DPKG or APT General Errors

This is a general catch-all doc for any smaller errors you might come across involving the apt and dpkg installation systems.

StatOverride File

Sometimes, for a reason unknown to me, you’ll get an error while installing, updating/upgrading - what have you - about the statoverride file having an unknown user:

dpkg: unrecoverable fatal error, aborting:
unknown user 'cockpit-ws' in statoverride file
E: Sub-process /usr/bin/dpkg returned an error code (2)

For me, it usually happens after uninstalling a program - which makes sense, seeing as something extra has decided to hang around in our installation program files.

File Name

The specific file that is giving us issues is /var/lib/dpkg/statoverride.

How To Fix

There are 2 different ways I found to remove the extra bit of info from the offending file, of which, both require you to at least see the contents of the file:

cat /var/lib/dpkg/statoverride

– or –

sudo nano /var/lib/dpkg/statoverride

First Way

The second option is the first way we can fix this issue: by removing the offending information. Which, in the above case - StatOverride File - the issue is about cockpit-ws. Below is the output of the /var/lib/dpkg/statoverride file.

root postdrop 2555 /usr/sbin/postqueue
root sasl 660 /etc/sasldb2
postfix postdrop 2710 /var/spool/postfix/public
root root 4755 /usr/sbin/mount.davfs
root crontab 2755 /usr/bin/crontab
root sasl 710 /var/run/saslauthd
root mlocate 2755 /usr/bin/mlocate
root root 1733 /var/lib/php/sessions
root ssl-cert 710 /etc/ssl/private
root messagebus 4754 /usr/lib/dbus-1.0/dbus-daemon-launch-helper
root cockpit-ws 4750 /usr/lib/cockpit/cockpit-session
root postdrop 2555 /usr/sbin/postdrop

You can see the line that includes cockpit-ws above.
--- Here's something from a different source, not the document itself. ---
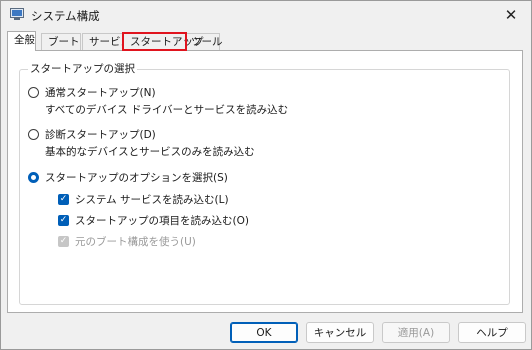 This screenshot has height=350, width=532. What do you see at coordinates (340, 332) in the screenshot?
I see `cancel-button: キャンセル` at bounding box center [340, 332].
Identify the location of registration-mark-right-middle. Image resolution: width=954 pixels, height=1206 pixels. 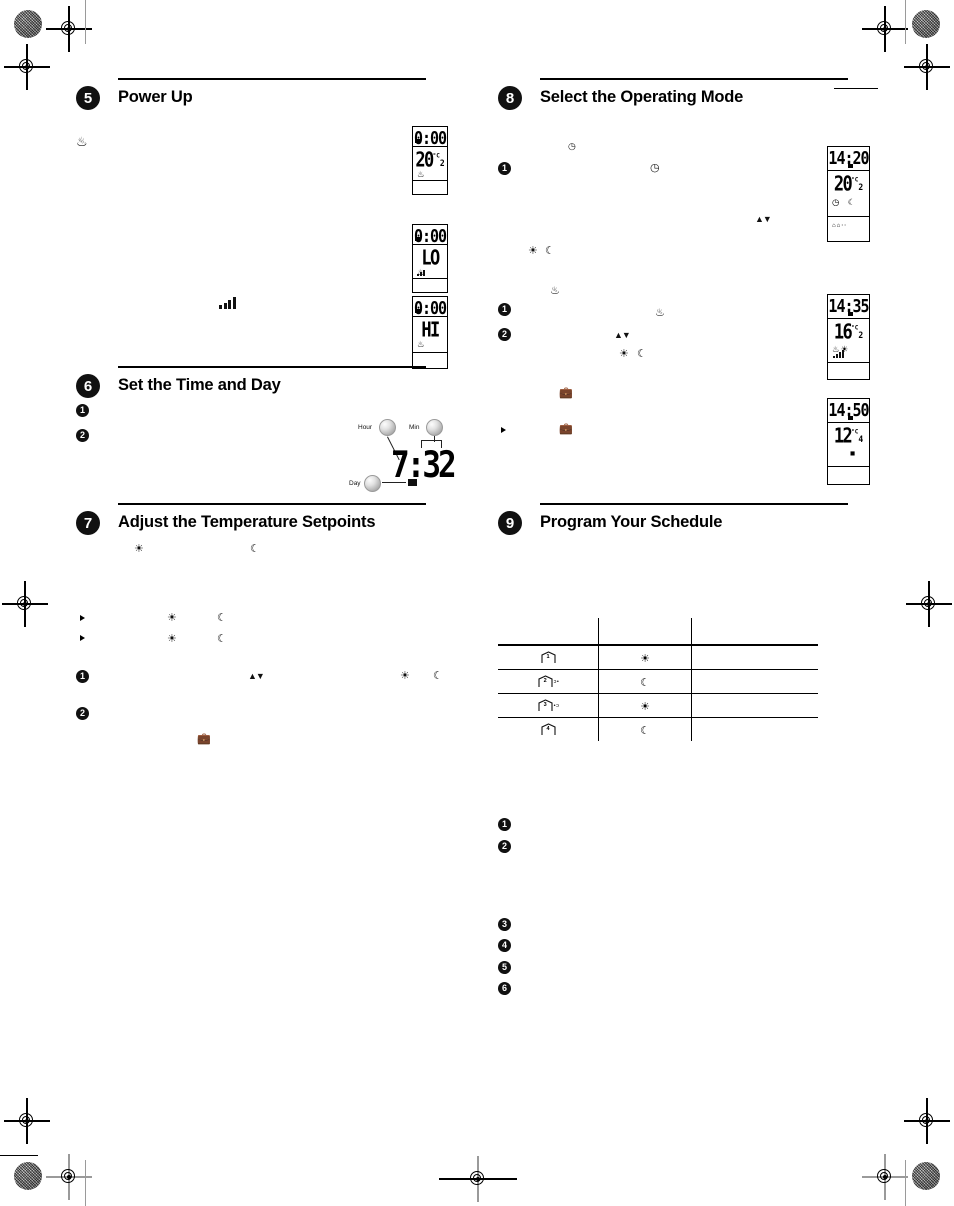
(929, 604).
If you have the above file open in your text editor, you can simply delete that line out, and rerun your prior apt command again.

Second Way

The second way to fix it is a more official way, using one of dpkg’s commands, dpkg-statoverride - which makes even more sense….

dpkg-statoverride --remove /usr/lib/cockpit/cockpit-session

For this one - and ironically, this is the ONE item that makes NO sense - you have to use the path that is listed in the file, rather than the specific “user” that &apt errors out with… And thats why I’m using this option as my second fix, because its more or less an extra step after viewing or editing the statoverride file above.